* Your assignment:
What this exercise requires is a verbatim reproduction of the data below.

· · ·

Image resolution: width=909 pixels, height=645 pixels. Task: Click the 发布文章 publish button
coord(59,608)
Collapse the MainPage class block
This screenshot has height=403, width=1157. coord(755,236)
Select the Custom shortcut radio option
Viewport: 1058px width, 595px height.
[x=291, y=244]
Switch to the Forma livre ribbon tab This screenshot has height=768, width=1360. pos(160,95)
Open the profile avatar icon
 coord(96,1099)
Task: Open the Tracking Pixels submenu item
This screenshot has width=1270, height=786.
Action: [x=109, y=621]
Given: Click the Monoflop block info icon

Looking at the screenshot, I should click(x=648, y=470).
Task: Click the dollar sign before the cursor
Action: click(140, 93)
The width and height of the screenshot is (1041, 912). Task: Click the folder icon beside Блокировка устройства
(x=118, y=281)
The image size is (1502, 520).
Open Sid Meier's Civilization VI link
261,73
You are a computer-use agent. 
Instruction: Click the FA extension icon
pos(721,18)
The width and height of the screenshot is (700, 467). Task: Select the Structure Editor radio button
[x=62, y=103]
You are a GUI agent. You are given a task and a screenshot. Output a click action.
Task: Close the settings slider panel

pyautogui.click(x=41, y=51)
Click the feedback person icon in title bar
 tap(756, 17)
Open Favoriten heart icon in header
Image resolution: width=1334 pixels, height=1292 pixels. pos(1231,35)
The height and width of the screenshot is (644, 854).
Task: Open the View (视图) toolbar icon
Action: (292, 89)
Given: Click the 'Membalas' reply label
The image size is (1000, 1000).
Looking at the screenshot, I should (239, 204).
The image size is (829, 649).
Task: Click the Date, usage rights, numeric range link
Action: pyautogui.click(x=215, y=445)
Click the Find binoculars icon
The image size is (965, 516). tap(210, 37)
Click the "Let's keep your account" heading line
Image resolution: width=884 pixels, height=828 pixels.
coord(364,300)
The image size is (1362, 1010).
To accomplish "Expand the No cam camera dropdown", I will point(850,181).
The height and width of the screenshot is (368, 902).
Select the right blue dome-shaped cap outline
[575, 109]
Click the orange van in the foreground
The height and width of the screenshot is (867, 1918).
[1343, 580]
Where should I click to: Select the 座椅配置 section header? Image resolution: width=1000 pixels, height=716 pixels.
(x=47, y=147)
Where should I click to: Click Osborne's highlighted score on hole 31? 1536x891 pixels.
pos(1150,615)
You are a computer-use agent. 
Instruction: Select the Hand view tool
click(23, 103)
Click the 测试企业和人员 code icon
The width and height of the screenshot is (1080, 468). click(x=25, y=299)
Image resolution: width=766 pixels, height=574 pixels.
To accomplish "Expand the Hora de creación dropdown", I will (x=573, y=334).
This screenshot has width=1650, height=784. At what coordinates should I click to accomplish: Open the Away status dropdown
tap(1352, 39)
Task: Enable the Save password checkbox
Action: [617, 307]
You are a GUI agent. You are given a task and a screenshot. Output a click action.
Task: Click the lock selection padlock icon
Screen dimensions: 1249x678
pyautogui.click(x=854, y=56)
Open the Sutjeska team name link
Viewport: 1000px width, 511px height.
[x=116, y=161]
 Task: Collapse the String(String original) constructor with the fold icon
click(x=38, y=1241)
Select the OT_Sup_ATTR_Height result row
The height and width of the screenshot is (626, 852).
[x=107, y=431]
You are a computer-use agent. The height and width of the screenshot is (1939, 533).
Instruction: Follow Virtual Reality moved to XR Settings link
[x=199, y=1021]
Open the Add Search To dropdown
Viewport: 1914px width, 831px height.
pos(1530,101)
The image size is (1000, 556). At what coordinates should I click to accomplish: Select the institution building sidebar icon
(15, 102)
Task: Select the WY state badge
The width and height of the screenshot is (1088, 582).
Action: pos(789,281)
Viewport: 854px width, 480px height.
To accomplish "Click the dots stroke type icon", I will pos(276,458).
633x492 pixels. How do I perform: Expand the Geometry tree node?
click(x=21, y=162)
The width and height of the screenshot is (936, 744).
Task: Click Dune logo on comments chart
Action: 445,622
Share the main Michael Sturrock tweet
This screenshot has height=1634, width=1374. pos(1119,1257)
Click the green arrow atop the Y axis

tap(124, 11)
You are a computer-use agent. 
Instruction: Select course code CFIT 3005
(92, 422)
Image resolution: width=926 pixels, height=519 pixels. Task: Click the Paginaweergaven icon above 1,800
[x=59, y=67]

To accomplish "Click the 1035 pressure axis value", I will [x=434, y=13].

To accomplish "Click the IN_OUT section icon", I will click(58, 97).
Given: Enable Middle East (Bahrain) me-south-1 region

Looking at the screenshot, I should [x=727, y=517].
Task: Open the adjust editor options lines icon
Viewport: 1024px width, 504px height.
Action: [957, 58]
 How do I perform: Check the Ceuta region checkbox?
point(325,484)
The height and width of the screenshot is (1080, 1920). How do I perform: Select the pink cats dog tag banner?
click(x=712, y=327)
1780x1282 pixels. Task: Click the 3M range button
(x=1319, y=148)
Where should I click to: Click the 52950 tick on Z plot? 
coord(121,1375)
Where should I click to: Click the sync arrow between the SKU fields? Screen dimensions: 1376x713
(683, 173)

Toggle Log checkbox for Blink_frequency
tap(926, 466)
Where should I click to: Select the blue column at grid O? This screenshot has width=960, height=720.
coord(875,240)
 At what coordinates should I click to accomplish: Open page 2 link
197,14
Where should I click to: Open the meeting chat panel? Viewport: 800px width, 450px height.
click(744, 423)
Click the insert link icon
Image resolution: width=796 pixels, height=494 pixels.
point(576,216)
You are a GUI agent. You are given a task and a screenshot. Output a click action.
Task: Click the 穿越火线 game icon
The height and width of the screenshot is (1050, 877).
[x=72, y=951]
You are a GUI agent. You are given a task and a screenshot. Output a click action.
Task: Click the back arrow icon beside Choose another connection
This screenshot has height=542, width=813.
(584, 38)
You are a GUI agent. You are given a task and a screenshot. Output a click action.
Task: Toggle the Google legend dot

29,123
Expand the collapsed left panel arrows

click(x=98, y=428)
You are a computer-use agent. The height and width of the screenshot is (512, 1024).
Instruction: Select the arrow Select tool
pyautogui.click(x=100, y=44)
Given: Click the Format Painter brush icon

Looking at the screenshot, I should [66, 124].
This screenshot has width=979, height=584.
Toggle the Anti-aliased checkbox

· · ·

* Answer:
Image resolution: width=909 pixels, height=645 pixels. Task: Click the 发布文章 publish button
coord(59,608)
Collapse the MainPage class block
This screenshot has height=403, width=1157. coord(755,236)
Select the Custom shortcut radio option
Viewport: 1058px width, 595px height.
[x=291, y=244]
Switch to the Forma livre ribbon tab This screenshot has height=768, width=1360. pos(160,95)
Open the profile avatar icon
 coord(96,1099)
Task: Open the Tracking Pixels submenu item
This screenshot has width=1270, height=786.
Action: [x=109, y=621]
Given: Click the Monoflop block info icon

Looking at the screenshot, I should click(x=648, y=470).
Task: Click the dollar sign before the cursor
Action: click(140, 93)
The width and height of the screenshot is (1041, 912). Task: Click the folder icon beside Блокировка устройства
(x=118, y=281)
The image size is (1502, 520).
Open Sid Meier's Civilization VI link
261,73
You are a computer-use agent. 
Instruction: Click the FA extension icon
pos(721,18)
The width and height of the screenshot is (700, 467). Task: Select the Structure Editor radio button
[x=62, y=103]
You are a GUI agent. You are given a task and a screenshot. Output a click action.
Task: Close the settings slider panel

pyautogui.click(x=41, y=51)
Click the feedback person icon in title bar
 tap(756, 17)
Open Favoriten heart icon in header
Image resolution: width=1334 pixels, height=1292 pixels. pos(1231,35)
The height and width of the screenshot is (644, 854).
Task: Open the View (视图) toolbar icon
Action: (292, 89)
Given: Click the 'Membalas' reply label
The image size is (1000, 1000).
Looking at the screenshot, I should (239, 204).
The image size is (829, 649).
Task: Click the Date, usage rights, numeric range link
Action: pyautogui.click(x=215, y=445)
Click the Find binoculars icon
The image size is (965, 516). tap(210, 37)
Click the "Let's keep your account" heading line
Image resolution: width=884 pixels, height=828 pixels.
coord(364,300)
The image size is (1362, 1010).
To accomplish "Expand the No cam camera dropdown", I will point(850,181).
The height and width of the screenshot is (368, 902).
Select the right blue dome-shaped cap outline
[575, 109]
Click the orange van in the foreground
The height and width of the screenshot is (867, 1918).
[1343, 580]
Where should I click to: Select the 座椅配置 section header? Image resolution: width=1000 pixels, height=716 pixels.
(x=47, y=147)
Where should I click to: Click Osborne's highlighted score on hole 31? 1536x891 pixels.
pos(1150,615)
You are a computer-use agent. 
Instruction: Select the Hand view tool
click(23, 103)
Click the 测试企业和人员 code icon
The width and height of the screenshot is (1080, 468). click(x=25, y=299)
Image resolution: width=766 pixels, height=574 pixels.
To accomplish "Expand the Hora de creación dropdown", I will (x=573, y=334).
This screenshot has width=1650, height=784. At what coordinates should I click to accomplish: Open the Away status dropdown
tap(1352, 39)
Task: Enable the Save password checkbox
Action: [617, 307]
You are a GUI agent. You are given a task and a screenshot. Output a click action.
Task: Click the lock selection padlock icon
Screen dimensions: 1249x678
pyautogui.click(x=854, y=56)
Open the Sutjeska team name link
Viewport: 1000px width, 511px height.
[x=116, y=161]
 Task: Collapse the String(String original) constructor with the fold icon
click(x=38, y=1241)
Select the OT_Sup_ATTR_Height result row
The height and width of the screenshot is (626, 852).
[x=107, y=431]
You are a computer-use agent. The height and width of the screenshot is (1939, 533).
Instruction: Follow Virtual Reality moved to XR Settings link
[x=199, y=1021]
Open the Add Search To dropdown
Viewport: 1914px width, 831px height.
pos(1530,101)
The image size is (1000, 556). At what coordinates should I click to accomplish: Select the institution building sidebar icon
(15, 102)
Task: Select the WY state badge
The width and height of the screenshot is (1088, 582).
Action: pos(789,281)
Viewport: 854px width, 480px height.
To accomplish "Click the dots stroke type icon", I will pos(276,458).
633x492 pixels. How do I perform: Expand the Geometry tree node?
click(x=21, y=162)
The width and height of the screenshot is (936, 744).
Task: Click Dune logo on comments chart
Action: 445,622
Share the main Michael Sturrock tweet
This screenshot has height=1634, width=1374. pos(1119,1257)
Click the green arrow atop the Y axis

tap(124, 11)
You are a computer-use agent. 
Instruction: Select course code CFIT 3005
(92, 422)
Image resolution: width=926 pixels, height=519 pixels. Task: Click the Paginaweergaven icon above 1,800
[x=59, y=67]

To accomplish "Click the 1035 pressure axis value", I will [x=434, y=13].

To accomplish "Click the IN_OUT section icon", I will click(58, 97).
Given: Enable Middle East (Bahrain) me-south-1 region

Looking at the screenshot, I should [x=727, y=517].
Task: Open the adjust editor options lines icon
Viewport: 1024px width, 504px height.
Action: [957, 58]
 How do I perform: Check the Ceuta region checkbox?
point(325,484)
The height and width of the screenshot is (1080, 1920). How do I perform: Select the pink cats dog tag banner?
click(x=712, y=327)
1780x1282 pixels. Task: Click the 3M range button
(x=1319, y=148)
Where should I click to: Click the 52950 tick on Z plot? 
coord(121,1375)
Where should I click to: Click the sync arrow between the SKU fields? Screen dimensions: 1376x713
(683, 173)

Toggle Log checkbox for Blink_frequency
tap(926, 466)
Where should I click to: Select the blue column at grid O? This screenshot has width=960, height=720.
coord(875,240)
 At what coordinates should I click to accomplish: Open page 2 link
197,14
Where should I click to: Open the meeting chat panel? Viewport: 800px width, 450px height.
click(744, 423)
Click the insert link icon
Image resolution: width=796 pixels, height=494 pixels.
point(576,216)
You are a GUI agent. You are given a task and a screenshot. Output a click action.
Task: Click the 穿越火线 game icon
The height and width of the screenshot is (1050, 877).
[x=72, y=951]
You are a GUI agent. You are given a task and a screenshot. Output a click action.
Task: Click the back arrow icon beside Choose another connection
This screenshot has height=542, width=813.
(584, 38)
You are a GUI agent. You are given a task and a screenshot. Output a click action.
Task: Toggle the Google legend dot

29,123
Expand the collapsed left panel arrows

click(x=98, y=428)
You are a computer-use agent. The height and width of the screenshot is (512, 1024).
Instruction: Select the arrow Select tool
pyautogui.click(x=100, y=44)
Given: Click the Format Painter brush icon

Looking at the screenshot, I should [66, 124].
This screenshot has width=979, height=584.
Toggle the Anti-aliased checkbox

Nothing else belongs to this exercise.